Relativamente a este período, ao Autor não é devida qualquer quantia por ter recebido a quantia de MOP$11,50/hora, superior à quantia da sua remuneração por hora que é MOP$90,00/8=MOP$11,25.

Tudo visto, resta decidir.

Pelo exposto, acordam em julgar procedente a arguição da nulidade do Acórdão datado de 29MAIO2014, declarando nulo o Acórdão na parte que conheceu dos pedidos referentes à diferença salarial e à da compensação pelo trabalho prestado em horas extraordinárias e passando a reformular a parte dispositiva do Acórdão nos seguintes termos:

“Nos termos e fundamentos acima expostos, acordam em conferência julgar parcialmente procedente o recurso interposto pelo Autor A passando a condenar a Ré B Limitada, a pagar ao Autor a soma das seguintes quantias, com juros legais calculados de acordo com a forma definida pelo TUI no seu douto Acórdão de 02MAR2011, tirado no processo nº 69/2010:

* MOP$18.630,00, a título de compensação pelo trabalho prestado nos dias de descanso semanal e compensação do descanso compensatório;

* MOP$72.060,00, a título de subsídio da alimentação;

* MOP$56.520,00, a título de subsídio da efectividade;

* MOP$105.720,00, a título da diferença remuneratória do salário; e

* MOP$22.173,13, a título da diferença remuneratória da compensação pelo trabalho prestado em horas extraordinárias.
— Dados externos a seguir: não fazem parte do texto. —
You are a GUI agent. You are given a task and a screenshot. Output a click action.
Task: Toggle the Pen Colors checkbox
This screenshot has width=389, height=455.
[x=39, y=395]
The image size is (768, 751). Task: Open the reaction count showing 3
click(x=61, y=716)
Custas pelo Autor recorrente e pela Ré recorrida, na proporção do decaimento, sem prejuízo do apoio judiciário já concedido ao Autor.”
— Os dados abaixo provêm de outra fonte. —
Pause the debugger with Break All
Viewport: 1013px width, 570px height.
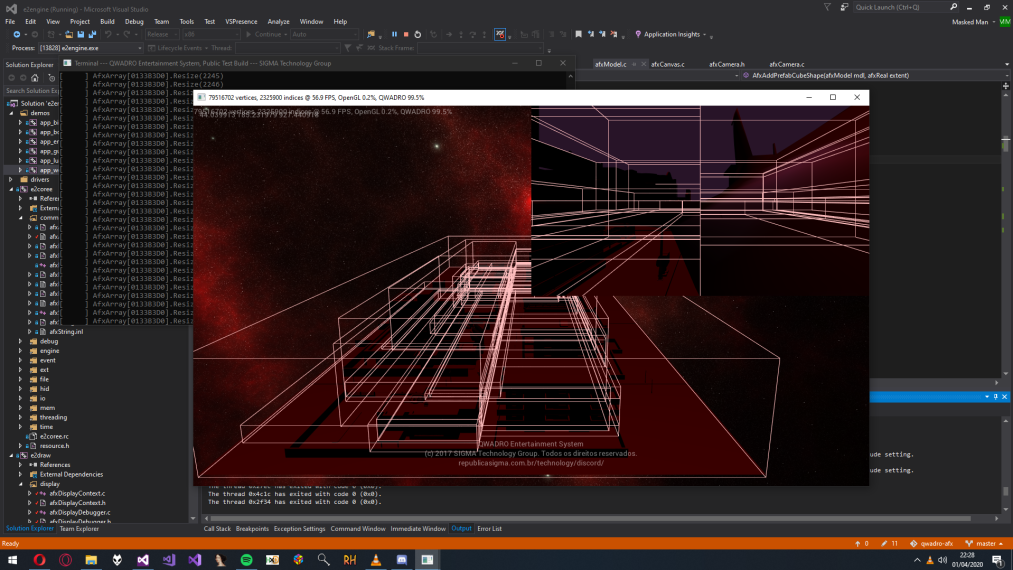click(394, 34)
Sem custas do presente incidente da arguição das nulidades.

Registe e notifique.

RAEM, 11SET2014
Lai Kin Hong
João A. G. Gil de Oliveira
Ho Wai Neng
1 Cfr. neste exacto sentido, os Acórdãos n. º 66/2010 e n.º 69/2010, ambos de 23/07/2011 (Relator: Dr. Lai Kin Hong). Em sentido próximo, procedendo igualmente à análise integral dos créditos laborais reclamados pelos Recorrentes em Processos similares aos presentes autos, vd., entre outros, os Acórdãos n.º 774/2010, de 19/05/2011 (Relator: Dr. Cândido Pinho); n.º 778/2010, de 09/06/2011 (Relator: Dr. Gil de Oliveira); n.º 777/2010, de 10/11/2011 (Relator Dr. Ho Wai Neng).
2 Cfr. pág. 23 do douto Acórdão.
3 Cfr. Ibidem.
4 Cfr. pág. 24 do Acórdão.
5 Cfr. pág. 29, negritos do Recorrente.
6 Cfr. pág. 30, negritos e sublinhados do Recorrente.
7 Isto é, na parte em que não foram apreciados os créditos laborais reclamados pelo Recorrente a título de diferenças salariais e horas extraordinárias.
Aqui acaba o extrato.